Tibor Purger was born in 1955 in Szabadka/Subotica in former Yugoslavia. He attended elementary school in Kanizsa and two years of high school in Zenta, before graduating from high school in San Diego, Calif., as an exchange student. He studied Applied Mathematics and Political Science at the University of Belgrade, and received his MS degree in Computer Science from The Johns Hopkins University and his MA in Political Science from Rutgers, The State University of New Jersey. At MIT’s Sloan School of Management, he completed an Executive Program in Technology Management.
After his college years, Tibor worked as a media critic for the Hungarian-language daily Magyar Szó (Hungarian Word, 1979–83) and as a film translator for Novi Sad Television. From 1983 to 1989, he was Editor-in-Chief of the prominent Új Symposion (New Symposium) magazine for art and social issues. He lost three jobs during the early years of the Milošević dictatorship in Serbia, so he started to write about foreign affairs for Dolgozók (Workers) weekly, and then went on to found the Családi Kör (Family Circle) magazine as its Editor-in-Chief and Publisher.
He moved to Washington, DC, at the outset of the Balkan Wars of the 1990s and worked from there as a foreign correspondent and international affairs analyst for Magyar Szó, over 25 years. He is the only reporter from either the Former Yugoslavia or Hungary to have held a permanent press pass to the White House for over a decade. Between October 1991 and March 1999, he filed more articles than there were issues of the daily. When the Serbian regime introduced state censorship due to the NATO air war against Milošević, Tibor stopped publishing there and established, instead, the first website for the newspaper as its independent online edition in the United States. After the war, he continued to write a Sunday column on international politics until October 20, 2016, when, due to the destruction of Magyar Szó’s public-service nature, he canceled the column and his financing of the paper’s World-Wide Web domain names.

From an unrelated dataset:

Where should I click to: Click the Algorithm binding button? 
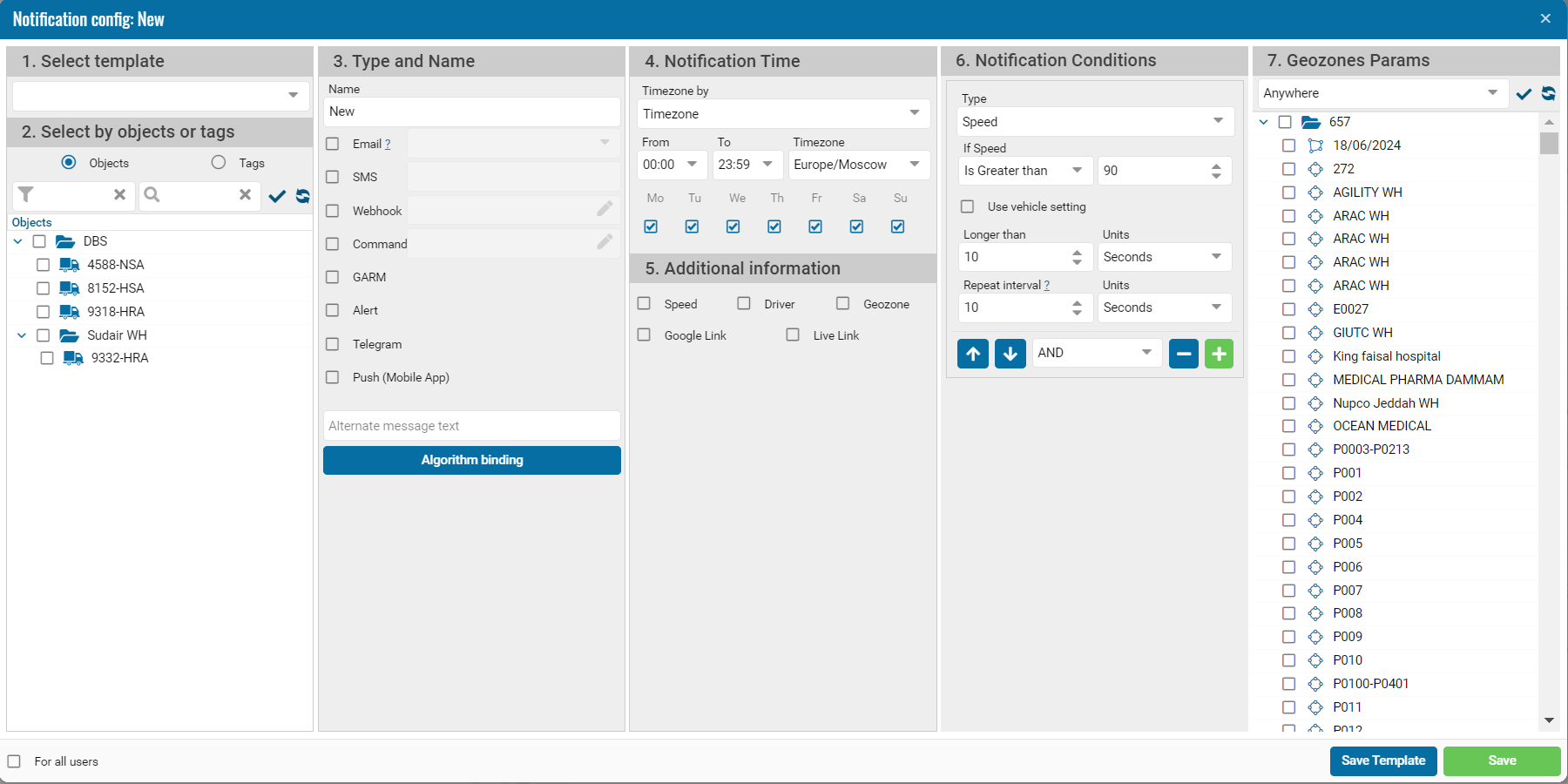click(x=471, y=460)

In his American career, Tibor worked for Radio Free Europe (Hungarian Service, 1991–93; South Slavic Service, 1994–1999) and for a global satellite television channel, Duna Televízió, Budapest, from its founding in 1993 through its incorporation into the state-controlled Hungarian electronic media now dominated by the ruling party. He also worked at the Brookings Institution from 1994 through 2009 where he established and managed its award-winning website. Currently, he is Director of Information Technology at Rutgers University where he also teaches Political Science as an adjunct.
In his 2004 book, The Empire Strikes Back [In Hungarian: A Birodalom odavág], he severely criticized the 2003 invasion of Iraq.
On October 23, 2016, Tibor launched the Szabad Magyar Szó news portal together with Péter Kókai, with the goal of reinstating the decency and openness of the Hungarian public sphere in Serbia’s Vojvodina province. In June 2017, he co-founded the Press Freedom Foundation for the same purpose, together with Dr. Stefan Messmann.
Tibor’s wife, Emese, has worked as a news anchor at Novi Sad Television, later as a journalist at the Voice of America in Washington, a media analyst and professional interpreter. Their son, David, is a neurosurgeon and stem cell researcher at Stanford University Hospital in Palo Alto, California.